Example of the health check response timeout and health check interval

Take the following health check configurations as the example:

  • Response Timeout: 5 seconds
  • Health Check Interval: 2 seconds
  • Healthy Threshold: 3 times
  • Unhealthy Threshold: 3 times

Health check failure time window = Response Timeout × Unhealthy Threshold + Health Check Interval × (Unhealthy Threshold - 1). That is, 5 × 3 + 2 × (3 - 1) = 19s.

The following figure shows the process to declare an unhealthy backend server:



Health check success time window = Health check response time × Healthy Threshold + Health Check Interval × (Healthy Threshold - 1). That is, (1 × 3) + 2 × (3 - 1) = 7s.

Note Health check response time is the duration from the time when the health check request is sent to the time when the response is received. When the TCP health check is used, the time is very short and almost negligible because the health check only detects whether the port is alive. When the HTTP health check is used, the response time depends on the performance and load of the application server and is usually within seconds.

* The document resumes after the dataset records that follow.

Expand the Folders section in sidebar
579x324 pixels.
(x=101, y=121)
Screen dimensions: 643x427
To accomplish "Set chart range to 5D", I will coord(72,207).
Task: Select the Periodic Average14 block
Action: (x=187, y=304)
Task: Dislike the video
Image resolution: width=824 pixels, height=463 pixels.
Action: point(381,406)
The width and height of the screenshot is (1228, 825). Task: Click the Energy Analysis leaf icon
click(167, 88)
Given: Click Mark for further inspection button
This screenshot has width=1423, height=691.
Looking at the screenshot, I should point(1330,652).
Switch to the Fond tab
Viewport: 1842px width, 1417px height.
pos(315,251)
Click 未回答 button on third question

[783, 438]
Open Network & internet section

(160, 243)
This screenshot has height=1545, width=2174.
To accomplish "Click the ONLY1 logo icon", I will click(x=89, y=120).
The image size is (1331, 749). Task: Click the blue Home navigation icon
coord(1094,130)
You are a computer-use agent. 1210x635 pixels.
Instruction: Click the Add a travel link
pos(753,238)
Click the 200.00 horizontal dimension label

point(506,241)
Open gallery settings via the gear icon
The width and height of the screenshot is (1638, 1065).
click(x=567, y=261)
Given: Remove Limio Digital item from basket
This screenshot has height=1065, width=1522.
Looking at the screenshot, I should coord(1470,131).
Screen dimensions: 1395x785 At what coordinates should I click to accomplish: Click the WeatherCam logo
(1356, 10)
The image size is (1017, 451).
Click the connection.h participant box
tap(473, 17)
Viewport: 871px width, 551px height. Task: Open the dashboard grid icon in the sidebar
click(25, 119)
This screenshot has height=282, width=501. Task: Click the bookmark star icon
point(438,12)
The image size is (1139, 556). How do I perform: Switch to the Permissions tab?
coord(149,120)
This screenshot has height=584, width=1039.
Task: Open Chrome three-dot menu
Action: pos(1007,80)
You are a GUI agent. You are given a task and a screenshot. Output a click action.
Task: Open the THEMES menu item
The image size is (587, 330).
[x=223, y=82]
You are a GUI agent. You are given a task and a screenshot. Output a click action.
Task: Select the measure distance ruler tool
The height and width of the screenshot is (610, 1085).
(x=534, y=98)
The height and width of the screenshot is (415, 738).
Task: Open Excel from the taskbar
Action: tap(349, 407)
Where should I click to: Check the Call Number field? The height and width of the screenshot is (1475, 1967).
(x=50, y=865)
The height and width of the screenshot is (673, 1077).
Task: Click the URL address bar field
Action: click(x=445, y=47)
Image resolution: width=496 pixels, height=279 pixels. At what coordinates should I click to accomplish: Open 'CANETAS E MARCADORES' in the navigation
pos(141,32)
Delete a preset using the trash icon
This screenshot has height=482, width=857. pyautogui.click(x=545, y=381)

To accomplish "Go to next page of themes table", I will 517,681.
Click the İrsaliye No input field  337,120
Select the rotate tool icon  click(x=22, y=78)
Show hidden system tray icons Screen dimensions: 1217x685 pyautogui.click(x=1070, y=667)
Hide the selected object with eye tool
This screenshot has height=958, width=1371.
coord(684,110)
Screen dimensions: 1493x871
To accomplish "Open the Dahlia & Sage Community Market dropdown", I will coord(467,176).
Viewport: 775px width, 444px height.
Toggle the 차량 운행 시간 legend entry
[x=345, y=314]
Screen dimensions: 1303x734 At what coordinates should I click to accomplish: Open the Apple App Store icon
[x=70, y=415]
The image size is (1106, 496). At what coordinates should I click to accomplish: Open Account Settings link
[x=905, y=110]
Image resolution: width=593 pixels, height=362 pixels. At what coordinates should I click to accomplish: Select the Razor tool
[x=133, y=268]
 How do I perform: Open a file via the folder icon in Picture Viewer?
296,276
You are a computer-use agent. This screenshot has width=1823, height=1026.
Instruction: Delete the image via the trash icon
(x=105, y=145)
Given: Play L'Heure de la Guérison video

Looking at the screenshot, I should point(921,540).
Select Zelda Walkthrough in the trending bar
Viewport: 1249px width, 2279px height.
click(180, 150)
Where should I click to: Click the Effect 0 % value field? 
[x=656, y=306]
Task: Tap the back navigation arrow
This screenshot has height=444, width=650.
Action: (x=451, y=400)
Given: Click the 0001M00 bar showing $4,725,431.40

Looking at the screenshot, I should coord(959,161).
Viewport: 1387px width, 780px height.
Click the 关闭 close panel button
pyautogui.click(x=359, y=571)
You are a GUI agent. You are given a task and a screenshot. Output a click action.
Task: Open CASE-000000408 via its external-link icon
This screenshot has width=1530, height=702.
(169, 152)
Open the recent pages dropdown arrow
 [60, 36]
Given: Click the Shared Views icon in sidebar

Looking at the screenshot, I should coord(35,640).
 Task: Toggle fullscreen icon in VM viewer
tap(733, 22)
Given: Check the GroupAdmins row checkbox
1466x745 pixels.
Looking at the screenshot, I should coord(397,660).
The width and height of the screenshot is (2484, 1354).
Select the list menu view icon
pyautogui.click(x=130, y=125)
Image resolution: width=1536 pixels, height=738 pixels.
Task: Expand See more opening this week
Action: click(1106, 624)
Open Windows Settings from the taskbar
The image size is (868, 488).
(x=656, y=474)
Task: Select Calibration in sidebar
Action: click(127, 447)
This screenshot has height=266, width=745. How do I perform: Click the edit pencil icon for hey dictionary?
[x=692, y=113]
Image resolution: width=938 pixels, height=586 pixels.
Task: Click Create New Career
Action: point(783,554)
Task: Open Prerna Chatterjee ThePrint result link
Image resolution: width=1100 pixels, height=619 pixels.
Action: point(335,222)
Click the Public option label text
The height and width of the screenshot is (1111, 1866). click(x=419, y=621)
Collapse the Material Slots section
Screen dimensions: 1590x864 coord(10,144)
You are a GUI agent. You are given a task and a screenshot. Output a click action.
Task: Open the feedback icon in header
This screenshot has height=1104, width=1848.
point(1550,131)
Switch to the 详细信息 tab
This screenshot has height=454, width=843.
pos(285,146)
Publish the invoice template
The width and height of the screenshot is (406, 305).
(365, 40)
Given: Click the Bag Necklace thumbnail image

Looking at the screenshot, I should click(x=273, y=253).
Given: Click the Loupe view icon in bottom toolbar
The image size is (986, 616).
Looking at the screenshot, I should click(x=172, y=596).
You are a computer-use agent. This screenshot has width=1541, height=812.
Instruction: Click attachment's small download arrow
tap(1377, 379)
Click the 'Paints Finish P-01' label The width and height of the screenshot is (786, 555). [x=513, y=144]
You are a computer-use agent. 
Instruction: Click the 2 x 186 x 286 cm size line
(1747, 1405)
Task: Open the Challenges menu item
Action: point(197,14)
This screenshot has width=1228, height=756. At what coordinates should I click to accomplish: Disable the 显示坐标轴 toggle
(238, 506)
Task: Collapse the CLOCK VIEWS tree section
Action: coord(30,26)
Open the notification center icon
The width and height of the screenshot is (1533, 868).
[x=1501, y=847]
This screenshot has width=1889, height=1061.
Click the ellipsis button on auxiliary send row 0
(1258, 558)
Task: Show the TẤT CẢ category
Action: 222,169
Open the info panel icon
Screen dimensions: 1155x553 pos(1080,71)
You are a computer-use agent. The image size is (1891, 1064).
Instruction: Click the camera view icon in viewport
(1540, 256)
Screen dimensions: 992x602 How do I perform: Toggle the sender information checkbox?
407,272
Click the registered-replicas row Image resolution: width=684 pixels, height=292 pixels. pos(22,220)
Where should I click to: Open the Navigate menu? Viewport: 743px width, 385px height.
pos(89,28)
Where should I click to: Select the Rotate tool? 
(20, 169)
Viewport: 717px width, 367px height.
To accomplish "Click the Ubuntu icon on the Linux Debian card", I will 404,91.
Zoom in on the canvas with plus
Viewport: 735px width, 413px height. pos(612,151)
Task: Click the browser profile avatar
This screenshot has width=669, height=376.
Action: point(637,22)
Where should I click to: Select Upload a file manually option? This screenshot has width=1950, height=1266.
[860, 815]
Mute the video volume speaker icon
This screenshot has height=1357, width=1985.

The following figure shows the process to declare a healthy backend server (assume that it takes one second for the backend server to respond to the health check request):



Configure a domain name in HTTP health checks

When the HTTP health check is used, you can set a domain name for the health check, but it is not required. Some application servers verify the host field in the request. Therefore, the request header must contain the host field. If a domain name is configured in the health check function, SLB adds the domain name to the host field when forwarding the request to the backend server. If not, the health check request will be denied by the server and the health check may fail. Therefore, if your application server verifies the host field in the request, you must configure a domain name to make sure the health check works.